Живую, импульсивную натуру Герцена не устраивала бакунинская оторванность от жизни. Ему претило беспочвенное философствование. Эти же настроения Герцена разделил и только что вернувшийся из Берлина Грановский. Он овладевал гегельянством не по расхожим брошюркам, изданным в "губернских и уездных городах немецкой философии", а черпал из первых рук у ближайших учеников Гегеля.

В эти месяцы пребывания в Москве Герцен только знакомился с состоянием умов, но в открытые поединки не вступал.
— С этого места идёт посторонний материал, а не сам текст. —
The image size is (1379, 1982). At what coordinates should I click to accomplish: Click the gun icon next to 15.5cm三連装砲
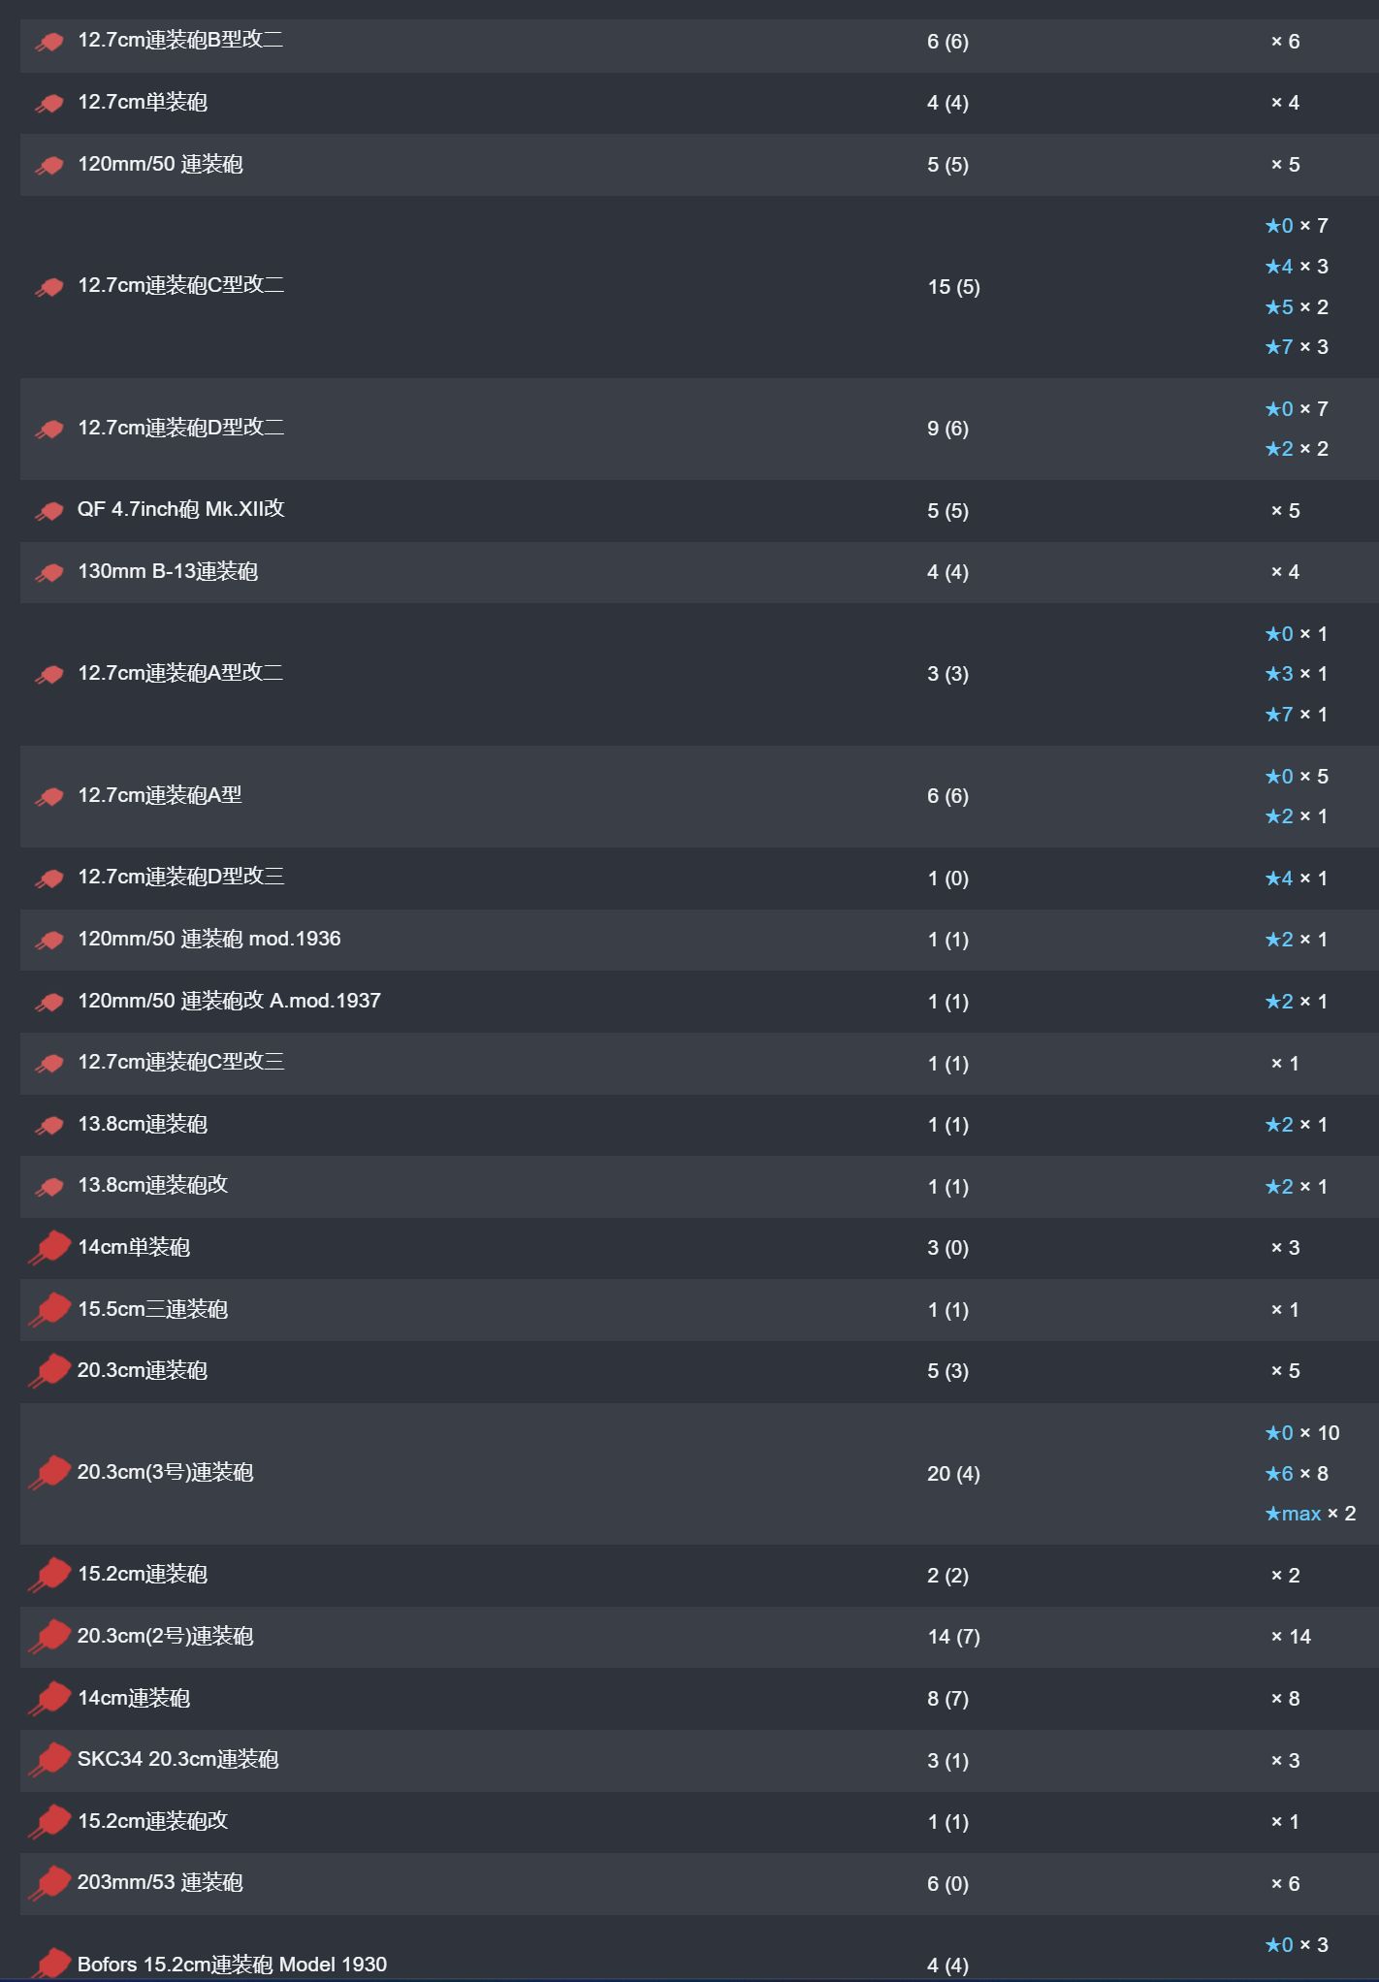click(x=49, y=1310)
Быть может, поэтому Бакунин, вскоре уехавший в Тверь, принял Герцена за единомышленника и по достоинству оценил его человеческие качества. Он понял, что перед ним честнейший, идеальнейший человек в том смысле, что идея для него все. А ведь Бакунин был нетерпим к людям, и Белинский, ближе, чем кто-либо, знавший его, писал: "Мишель… кроме глубокой натуры и гения требовал еще от удостаиваемых его дружбы одинакового взгляда даже на погоду и одинакового вкуса даже в гречневой каше". Бакунин рвался за границу, его заветной целью стало поехать в Германию и там, на месте, из уст прославленных учителей глубже познать гегельянство. А денег не было. Отец не желал их давать. Из Твери Михаил Александрович пишет Александру Ивановичу: "Хоть наше знакомство началось и недавно, но мне нужно было не много времени для того, чтобы полюбить тебя от души, и для того, чтобы сознать, что в наших духовных и задушевных направлениях есть много общего и что я могу обратиться к тебе, не боясь недоразумений". Обратиться с просьбой одолжить денег на поездку. И немного позже Огарев и Герцен, получивший от отца значительное содержание, предоставили Бакунину необходимую сумму.